Before introducing a series of speakers including Vice Mayor Ozzy Jimenez, Wine Country Young Democrats President and Sonoma County Commission of Human Rights Commissioner Elizabeth Escalante and Miss Sonoma County 2009 Kimberly Stout among others, Tornado shared her story growing up in Santa Rosa as a first-generation Cambodian American.

“I was born and raised in Sonoma County in Santa Rosa. My mother is a refugee from Cambodia, she survived the Killing Fields. America bombed Vietnam and Cambodia during the Vietnam War and about three years ago Cambodia was finally recognized in history as a genocide … It’s OK to use the acronym API, but we’re not a monolith, we come from different experiences, so get to know us individually,” Tornado said. “I grew up on Santa Rosa Avenue in a very poor home and my mother worked three jobs and she was also going to school to learn English. I worked in Healdsburg for most of my 20s. I served your coffee, I was your barista, but more than that, I was a community member here.”

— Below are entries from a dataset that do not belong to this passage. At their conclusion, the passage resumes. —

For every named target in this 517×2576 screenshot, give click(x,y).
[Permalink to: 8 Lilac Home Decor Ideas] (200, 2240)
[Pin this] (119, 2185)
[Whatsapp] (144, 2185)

She said Healdsburg was the first place in Sonoma County where she was told that she was too exotic.

“Just a few weeks ago six Asian women were murdered and the media said it was a ‘bad day.’ We are so sick and tired of the false narrative, call it what it was, it was a hate crime and my journey here in Sonoma County and my ongoing message is to create safe spaces, not just for my community. As a community we also need to understand intersectionality, that white supremacy hurts everyone and in order to change that narrative I need you to be that raindrop of change and we need to start being accountable, keep people in check,” Tornado said.

Tornado said those who work in hospitality don’t just do it for service, but they do it because they care about their community. She also stressed that while she cares about the community, people here in Healdsburg need to do better. 

Escalante reminded people that Sonoma County was built on the backs of the BIPOC and of Chinese Americans, Phillipino Americans and Asian American laborers who brought up the vineyards.

“We have to honor those people who have brought us to where we are today. But I’m also here to speak to all of our children, the children who will be our future leaders. We have to pave the way for them, and we have to start right here, right here,” Escalante said. “These past couple of days have been, well it’s a lot to process and we had a lot of time to heal, but today on this glorious day in Healdsburg. I’m celebrating and I’m celebrating because you all are here today with us and standing in solidarity. Thank you.”

Another speaker who is a first-generation Asian American said they were shocked to see the large turnout of people standing in solidarity with the AAPI community. They emphasized that it’s historically significant in the context of Healdsburg and Sonoma County history considering the county once had an Anti-Chinese League and a boycott of Chinese-owned businesses and businesses that employed people who were Chinese.

Vice Mayor Jimenez also shared a few words and said Healdsburg has no room for hate.

“First and foremost, I want to say that the city of Healdsburg stands with our API community. Though we have a lot of work to do in the city of Healdsburg there is one think that I do know of. This community has no space for hate and we denounce it,” Jimenez said. “On a personal level, our BIPOC community is tired, we are tired. Not only do we have generational trauma that we’re overcoming, but we have the trauma from this past year.”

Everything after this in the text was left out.